# Government Contract Work - Service Disable Veteran Preference



## FWConstGrp

Just before anyone gets any preconceived ideas that I'm just trying to milk money from a veteran I too spent time in the military, I was just lucky not to get hurt [6.5 years and left as an E5 in the Army].

Have you done work on government projects?


I had a guy approach me through my brother-in-law about starting a company with him where he puts up the money and meets the qualifications of a service disabled veteran owned business [SDVOB] which means he owns at least 51% of the company. Obviously, I have the GC lisence qualifying us to perform the work. Our first conversation he admittedly stated that he would not be performing the work thus would not take the majority of profits.

It would essentially qualifiy the company to perform work for the government in which they have to set aside 3% for service disabled veteran owned business, much like the 8A work, but different.

From what I understand so far the SDVOB is fairly new [1999] and offers the potential for a lot of open doors.


What's your gut reaction?

I'm a bit skeptical as I've only heard that it's a tough gig working for the government especially when it concerns getting your money at the end.


----------



## Peladu

My gut reaction is this; 

If you are going to go that route then why go half way?

Go all the way ... you need to hand over 51% controlling interest to a 'double minority'.

Yep, you need to find one of yourself a black woman to be in the controlling intrest...



Hey, if you are gonna scam the system, do it right, or go home....

...and that was my gut reaction.


----------



## FWConstGrp

Fair Enough Peladu. 

But it's not a scam he is truely a service disabled veteran and legitimately meets the requirements. Think of it as an investor that has different opportunities.

That's exactly what I didn't want anyone thinking although I can see where you are coming from.


----------



## Peladu

FWConstGrp said:


> I'm a bit skeptical as I've only heard that it's a tough gig working for the government especially when it concerns getting your money at the end.


You are more worried about collecting the money than you are cutting 
the throats of the contractors who are on the honest side of the business ....... sad.


----------



## FWConstGrp

I resent that you would even suggest that I am "cutting the throats of other contractors". I am a contractor.

I am a state certified and licensed general contractor myself, just in case you didn't know.

■ ■ ■ ■ ■

• GIVEN TASK A
Locate every line in the listing that contains the string "width" and copy each of those lines.

• DATA LISTING
■ ■ ■ ■ ■

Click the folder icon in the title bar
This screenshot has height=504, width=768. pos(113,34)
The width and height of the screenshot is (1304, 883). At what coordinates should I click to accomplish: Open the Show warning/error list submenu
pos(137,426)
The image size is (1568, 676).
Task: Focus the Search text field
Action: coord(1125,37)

■ ■ ■ ■ ■

• GIVEN TASK B
From the forum thread on service-disabled veteran contracting, write out the passage starting with "Fair Enough Peladu." and going on through "has different opportunities.".

• TASK RESULT A
This screenshot has height=504, width=768. pos(113,34)
The width and height of the screenshot is (1304, 883). At what coordinates should I click to accomplish: Open the Show warning/error list submenu

• TASK RESULT B
Fair Enough Peladu. 

But it's not a scam he is truely a service disabled veteran and legitimately meets the requirements. Think of it as an investor that has different opportunities.